Eduardo Parra - Europa Press - Arquivo
O bloco pede o diálogo e insta Katmandu a "tomar todas as medidas necessárias para proteger vidas".
BRUXELAS, 9 set. (EUROPA PRESS) -
A União Europeia (UE) pediu nesta terça-feira moderação depois que quase 20 pessoas foram mortas em protestos no Nepal após a proibição de acesso aos principais sites de redes sociais por supostas violações da lei nacional e exigiu que os incidentes sejam "investigados de forma independente".
"A UE lamenta profundamente as mortes e a violência nas manifestações em curso no Nepal. Essas mortes devem ser investigadas de forma independente", disse o Serviço Europeu de Ação Externa, que pediu às autoridades que "tomem todas as medidas necessárias para proteger vidas".
Ele enfatizou que o bloco defende "o diálogo entre todas as partes para resolver as diferenças e garantir que todos os direitos fundamentais sejam respeitados" e expressou suas condolências às famílias dos mortos nos distúrbios.
Os manifestantes, que também estão protestando contra a corrupção e o que consideram ser o fracasso da classe política, concentraram-se principalmente nas áreas urbanas. As autoridades restringiram as multidões e reduziram o movimento em algumas áreas para evitar confrontos.
Enquanto isso, o primeiro-ministro nepalês, Khadga Prasad Sharma Oli, culpou supostos "infiltrados" pela agitação durante os protestos, nos quais 19 pessoas foram mortas e mais de 300 ficaram feridas depois que as forças de segurança usaram canhões de água, gás lacrimogêneo e munição letal.
O presidente assegurou que "o governo não se opunha às demandas da Geração Z", mas que "estava ouvindo" e anunciou a criação de uma comissão de inquérito sobre os incidentes, "seus resultados e causas", antes de especificar que ela deveria emitir suas conclusões dentro de "duas semanas para evitar que acidentes como esse aconteçam novamente".

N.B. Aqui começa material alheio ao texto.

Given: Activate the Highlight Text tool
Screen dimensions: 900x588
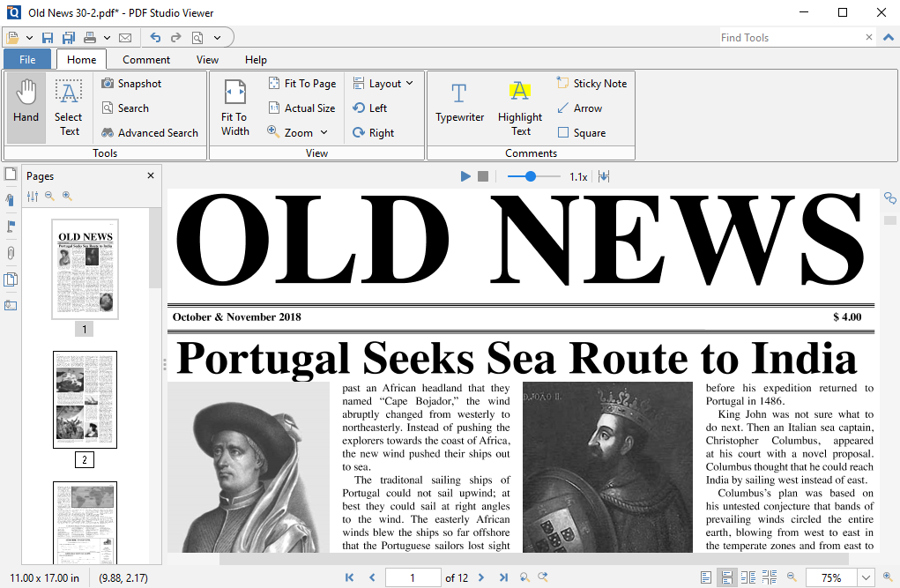Looking at the screenshot, I should [519, 106].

Na semana passada, as autoridades do país anunciaram a proibição de acesso às principais redes sociais e plataformas de mensagens móveis, como Whatsapp, Facebook, X, Instagram e Youtube, entre outras, por não se registrarem no Ministério da Comunicação e Tecnologia da Informação, provocando críticas da oposição e a convocação de manifestações que ainda estão ativas em várias áreas do Nepal.